The Hittites, 1750–1200 B.C.E.

The Hittites, 1750–1200 B.C.E.

By around 1750 B.C.E., the Hittites had made themselves the most powerful people of central Anatolia. They had migrated from the Caucasus area, between the Black and Caspian Seas, and defeated indigenous Anatolian peoples to found their centralized kingdom. It flourished because they inhabited a fertile upland plateau in the peninsula’s center, excelled in war and diplomacy, and controlled trade in their region and southward. The Hittites’ military campaigns eventually threatened Egypt’s possessions on the eastern Mediterranean coast, bringing them into conflict with the pharaohs of the New Kingdom.

Since the Hittites spoke an Indo-European language, they belonged to the linguistic family that over time populated most of Europe. The original Indo-European speakers, who were pastoralists and raiders, had migrated as separate groups into Anatolia and Europe, including Greece, most likely from western Asia. Archaeological discoveries in that region have revealed graves of women buried with weapons. These burials suggest that women in these groups originally occupied positions of leadership in war and peace alongside men; the prominence of Hittite queens in documents, royal letters, and foreign treaties perhaps sprang from that tradition.

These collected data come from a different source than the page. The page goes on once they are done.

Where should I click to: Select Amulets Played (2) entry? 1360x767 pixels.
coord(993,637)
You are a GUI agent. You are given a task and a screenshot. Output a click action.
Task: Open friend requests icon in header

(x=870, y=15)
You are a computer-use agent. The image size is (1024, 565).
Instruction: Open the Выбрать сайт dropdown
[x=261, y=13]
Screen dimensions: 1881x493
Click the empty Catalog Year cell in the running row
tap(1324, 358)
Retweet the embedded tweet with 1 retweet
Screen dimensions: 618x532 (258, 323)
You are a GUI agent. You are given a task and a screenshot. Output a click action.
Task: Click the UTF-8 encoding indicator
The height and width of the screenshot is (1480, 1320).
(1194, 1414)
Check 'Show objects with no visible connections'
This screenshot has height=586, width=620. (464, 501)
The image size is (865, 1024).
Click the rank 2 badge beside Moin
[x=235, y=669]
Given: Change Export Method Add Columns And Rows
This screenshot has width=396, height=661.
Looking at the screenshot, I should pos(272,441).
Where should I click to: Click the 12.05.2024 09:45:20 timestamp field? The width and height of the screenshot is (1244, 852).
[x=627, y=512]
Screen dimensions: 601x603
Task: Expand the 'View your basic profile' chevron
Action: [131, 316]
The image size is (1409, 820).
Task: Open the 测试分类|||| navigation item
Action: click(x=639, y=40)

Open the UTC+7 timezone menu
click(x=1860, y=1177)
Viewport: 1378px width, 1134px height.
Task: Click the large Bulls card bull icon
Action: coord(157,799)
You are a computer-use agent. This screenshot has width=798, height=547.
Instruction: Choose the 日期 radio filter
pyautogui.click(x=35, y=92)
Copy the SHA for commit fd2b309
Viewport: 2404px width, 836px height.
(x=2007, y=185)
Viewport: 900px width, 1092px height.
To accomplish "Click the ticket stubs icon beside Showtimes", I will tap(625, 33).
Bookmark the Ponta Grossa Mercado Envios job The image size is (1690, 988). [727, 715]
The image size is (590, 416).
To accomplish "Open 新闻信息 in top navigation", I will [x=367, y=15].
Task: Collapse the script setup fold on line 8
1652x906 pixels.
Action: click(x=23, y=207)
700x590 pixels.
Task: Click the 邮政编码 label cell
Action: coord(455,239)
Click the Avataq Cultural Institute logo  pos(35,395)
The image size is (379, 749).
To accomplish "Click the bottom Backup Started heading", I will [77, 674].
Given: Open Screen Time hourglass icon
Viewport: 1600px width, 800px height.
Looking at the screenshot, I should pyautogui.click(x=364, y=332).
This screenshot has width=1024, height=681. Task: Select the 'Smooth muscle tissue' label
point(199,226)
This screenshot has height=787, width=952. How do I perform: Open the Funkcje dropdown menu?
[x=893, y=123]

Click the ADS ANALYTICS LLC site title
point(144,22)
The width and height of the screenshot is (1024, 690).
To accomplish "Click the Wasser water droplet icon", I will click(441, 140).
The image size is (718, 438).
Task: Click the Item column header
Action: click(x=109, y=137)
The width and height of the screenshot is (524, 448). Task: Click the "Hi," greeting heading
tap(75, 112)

As in other early civilizations, rule in the Hittite kingdom depended on religion for its legitimacy. Hittite religion combined worship of Indo-European gods with worship of deities inherited from the original Anatolian population. The king served as high priest of the storm god, and Hittite belief demanded that he maintain a strict purity in his life as a demonstration of his justice and guardianship of social order. His drinking water, for example, always had to be strained. The king’s water carrier was executed if so much as one hair was found in the water. Like Egyptian kings, Hittite rulers felt responsible for maintaining the gods’ goodwill toward their subjects. King Mursili II (r. 1321–1295 B.C.E.), for example, issued a set of prayers begging the gods to end a plague: “What is this, o gods, that you have done? Our land is dying. . . . We have lost our wits, and we can do nothing right. O gods, whatever sin you behold, either let a prophet come forth to identify it . . . or let us see it in a dream!”

The kings conducted many religious ceremonies in their capital, Hattusas. Ringed by massive defensive walls and stone towers, it featured huge palaces aligned along straight, gravel-paved streets. Sculptures of animals, warriors, and, especially, the royal rulers decorated public spaces. Hittite kings maintained their rule by forging personal alliances—cemented by marriages and oaths of loyalty—with the noble families of the kingdom.

These rulers aggressively employed their troops to expand their power. In periods when ties between kings and nobles remained strong and the kingdom therefore preserved its unity, they launched far-reaching military campaigns. In 1595 B.C.E., for example, the royal army raided as far southeast as Babylon in Mesopotamia, destroying that kingdom. Although Hittite craftsmen did smelt iron, from which they made ceremonial implements, scholars no longer accept the idea that the kingdom owed its success in war to a special knowledge of making weapons from iron. Weapons made from iron did not become common in the Mediterranean world until well after 1200 B.C.E.—at the end of the Hittite kingdom. The Hittite army excelled in the use of chariots, a tactic that gave it an edge on the battlefield.

The economic strength of the Hittite kingdom came from control over long-distance trade routes for raw materials, especially metals. The Hittites dominated the lucrative trade moving between the Mediterranean coast and inland northern Syria, despite the New Kingdom pharaohs’ resistance against Hittite expansion to the south toward the Mediterranean coast and the benefits that access to the sea brought. In the bloody battle of Kadesh, around 1274 B.C.E., the Hittites fought the Egyptians to a standstill in Syria, leading to a political stalemate in the eastern Mediterranean. Fear of neighboring Assyria eventually led the Hittite king to negotiate with his Egyptian rival, and the two war-weary kingdoms became allies sixteen years after the battle of Kadesh by agreeing to a treaty that is a landmark in the history of international diplomacy. In it, the two monarchs pledged to be “at peace and brothers forever.” The alliance lasted, and thirteen years later the Hittite king gave his daughter in marriage to his Egyptian “brother.”